**What to do:** Look through the material and tally each line bearing the word "Bacán". Give only the total.

###

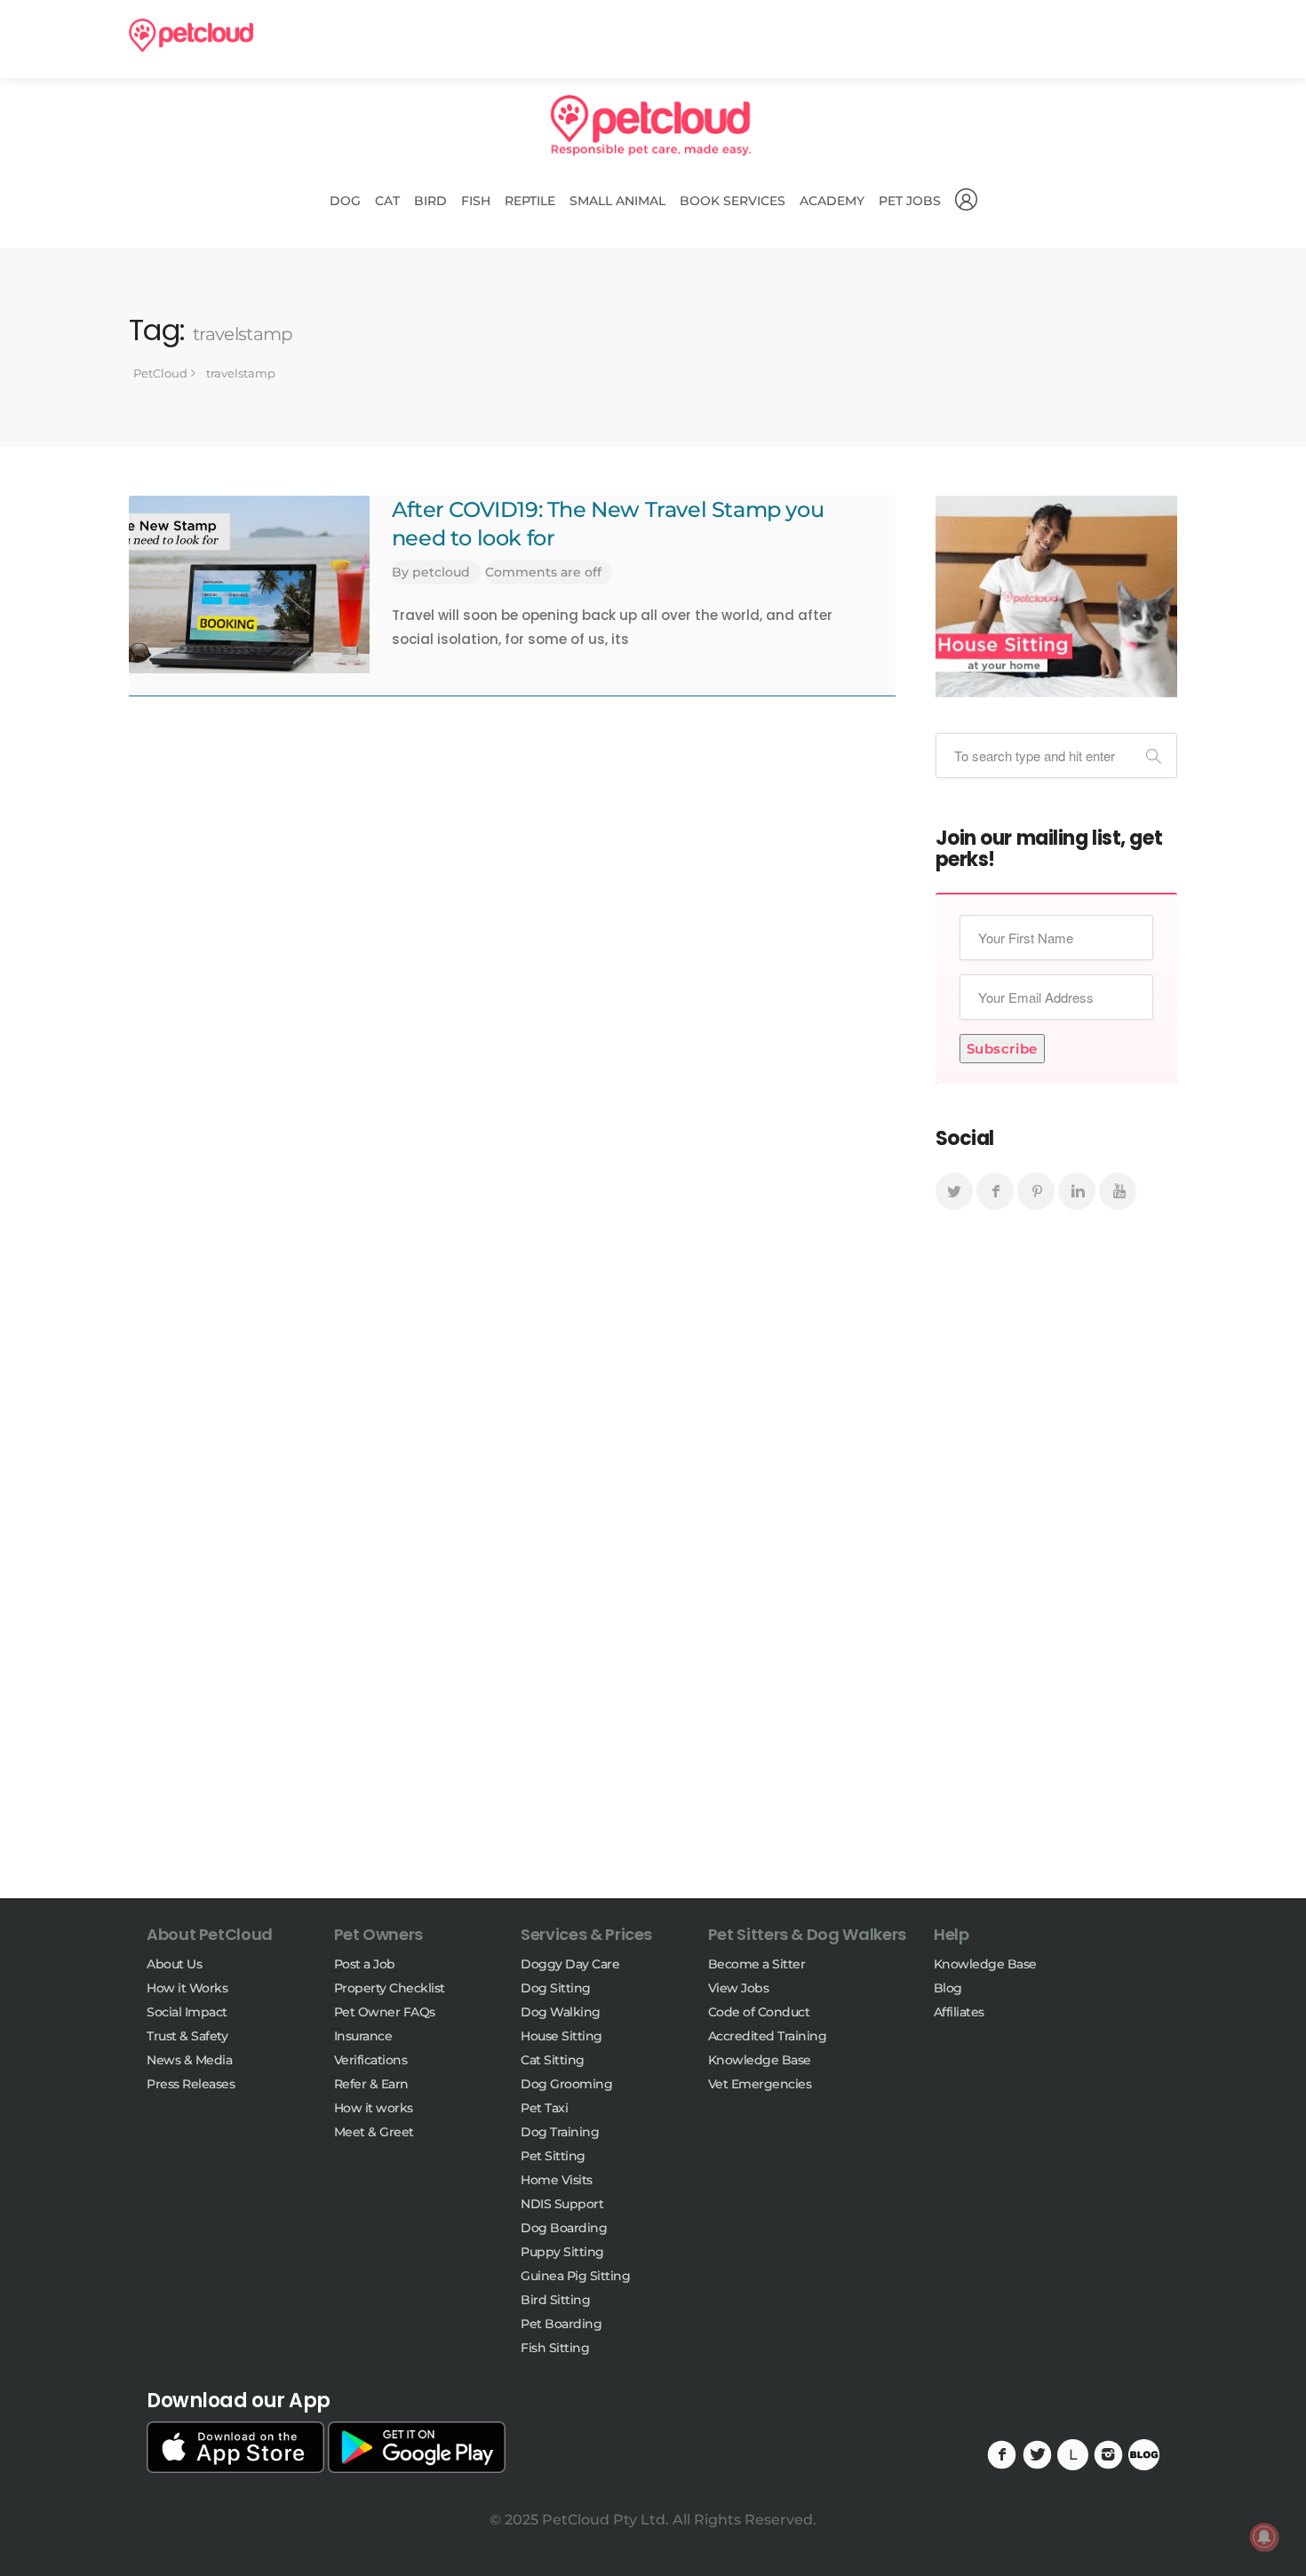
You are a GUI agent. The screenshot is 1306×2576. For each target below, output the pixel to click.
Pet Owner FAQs (384, 2012)
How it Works (187, 1988)
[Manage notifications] (1264, 2537)
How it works (373, 2108)
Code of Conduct (759, 2012)
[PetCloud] (191, 34)
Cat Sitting (553, 2060)
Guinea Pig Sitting (575, 2276)
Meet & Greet (374, 2132)
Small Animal (617, 201)
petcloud (441, 572)
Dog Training (560, 2132)
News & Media (189, 2060)
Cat (387, 201)
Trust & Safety (187, 2036)
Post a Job (364, 1964)
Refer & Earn (371, 2084)
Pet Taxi (544, 2108)
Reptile (530, 201)
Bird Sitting (555, 2300)
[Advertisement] (1057, 1570)
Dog (345, 201)
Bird (430, 201)
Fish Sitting (555, 2348)
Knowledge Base (759, 2060)
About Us (174, 1964)
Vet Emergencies (760, 2084)
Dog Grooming (566, 2084)
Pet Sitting (553, 2156)
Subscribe (1002, 1048)
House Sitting (561, 2036)
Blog (948, 1988)
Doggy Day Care (570, 1964)
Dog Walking (561, 2012)
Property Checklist (389, 1988)
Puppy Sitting (562, 2252)
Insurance (363, 2036)
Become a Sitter (757, 1964)
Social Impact (187, 2012)
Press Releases (191, 2084)
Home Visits (557, 2180)
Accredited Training (767, 2036)
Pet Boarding (561, 2324)
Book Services (732, 201)
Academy (832, 201)
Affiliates (959, 2012)
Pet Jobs (910, 201)
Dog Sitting (556, 1988)
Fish (475, 201)
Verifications (371, 2060)
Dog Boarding (564, 2228)
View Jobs (738, 1988)
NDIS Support (562, 2204)
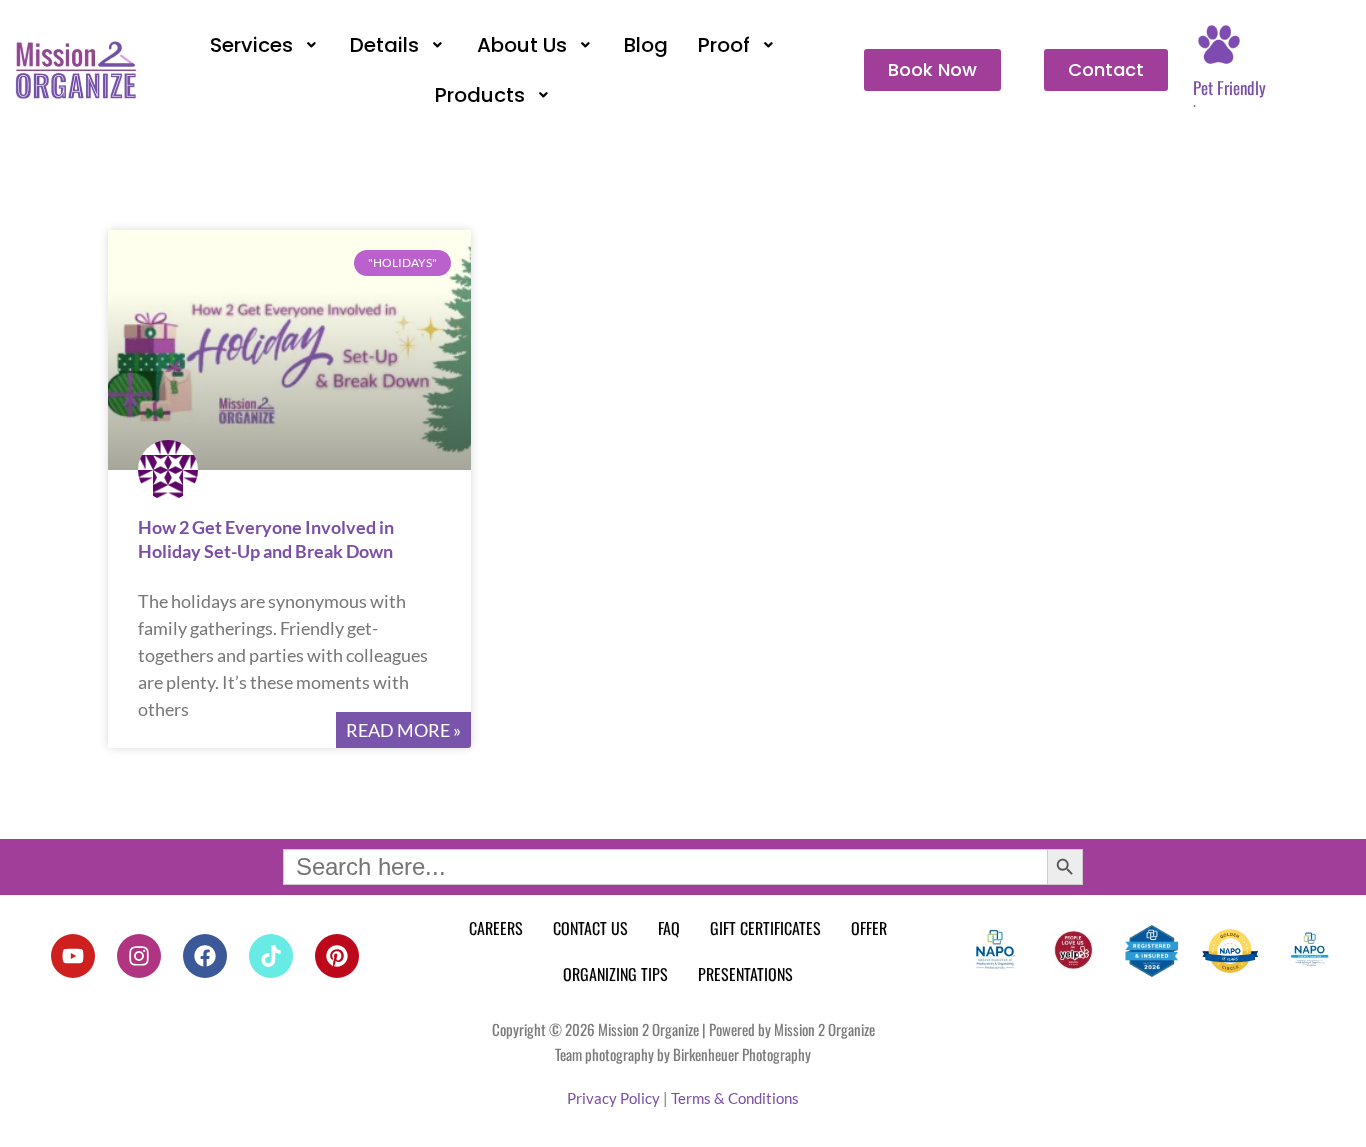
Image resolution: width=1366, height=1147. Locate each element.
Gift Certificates (765, 928)
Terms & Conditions (735, 1098)
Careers (496, 928)
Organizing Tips (615, 974)
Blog (646, 45)
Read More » (403, 730)
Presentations (745, 974)
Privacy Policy (613, 1098)
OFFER (869, 928)
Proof (724, 45)
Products (480, 95)
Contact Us (590, 928)
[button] (265, 45)
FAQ (669, 928)
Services (251, 45)
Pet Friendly (1229, 87)
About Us (522, 45)
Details (384, 45)
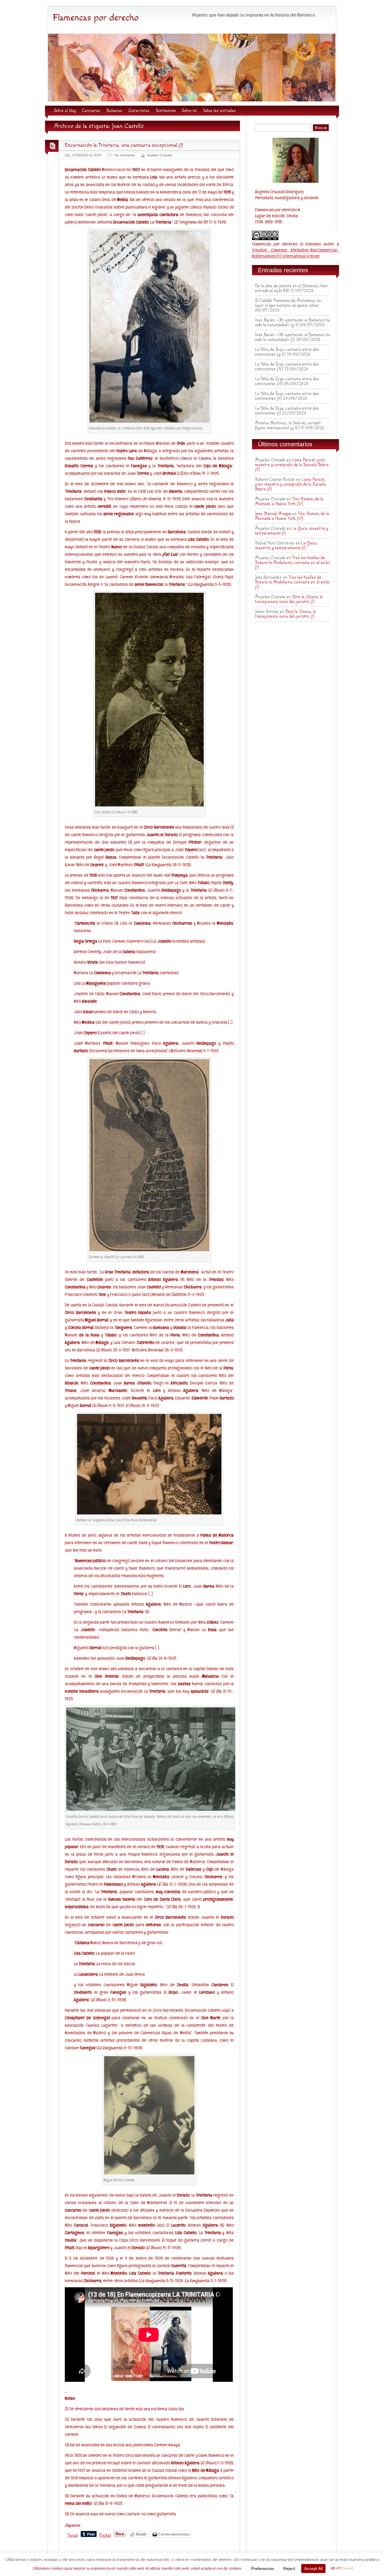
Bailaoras (114, 110)
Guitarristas (138, 110)
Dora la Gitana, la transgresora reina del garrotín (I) (289, 599)
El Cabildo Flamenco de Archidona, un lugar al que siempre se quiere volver (288, 303)
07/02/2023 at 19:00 (86, 155)
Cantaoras (91, 110)
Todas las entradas (219, 110)
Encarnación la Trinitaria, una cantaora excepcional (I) (124, 145)
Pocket (105, 2535)
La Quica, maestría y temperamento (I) (286, 545)
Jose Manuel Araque (273, 513)
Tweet (72, 2534)
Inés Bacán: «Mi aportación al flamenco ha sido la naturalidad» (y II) (292, 322)
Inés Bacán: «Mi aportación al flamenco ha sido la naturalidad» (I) (292, 337)
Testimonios (165, 110)
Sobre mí (189, 110)
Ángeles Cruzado (159, 155)
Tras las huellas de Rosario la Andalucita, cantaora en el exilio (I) (292, 563)
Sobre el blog (65, 110)
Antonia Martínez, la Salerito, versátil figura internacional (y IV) (287, 425)
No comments (125, 155)
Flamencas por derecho (95, 17)
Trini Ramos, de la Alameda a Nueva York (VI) (289, 501)
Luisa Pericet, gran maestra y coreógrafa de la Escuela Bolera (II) (292, 465)
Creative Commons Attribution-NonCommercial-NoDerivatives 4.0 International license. (295, 253)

###

**Exercise solution:** 2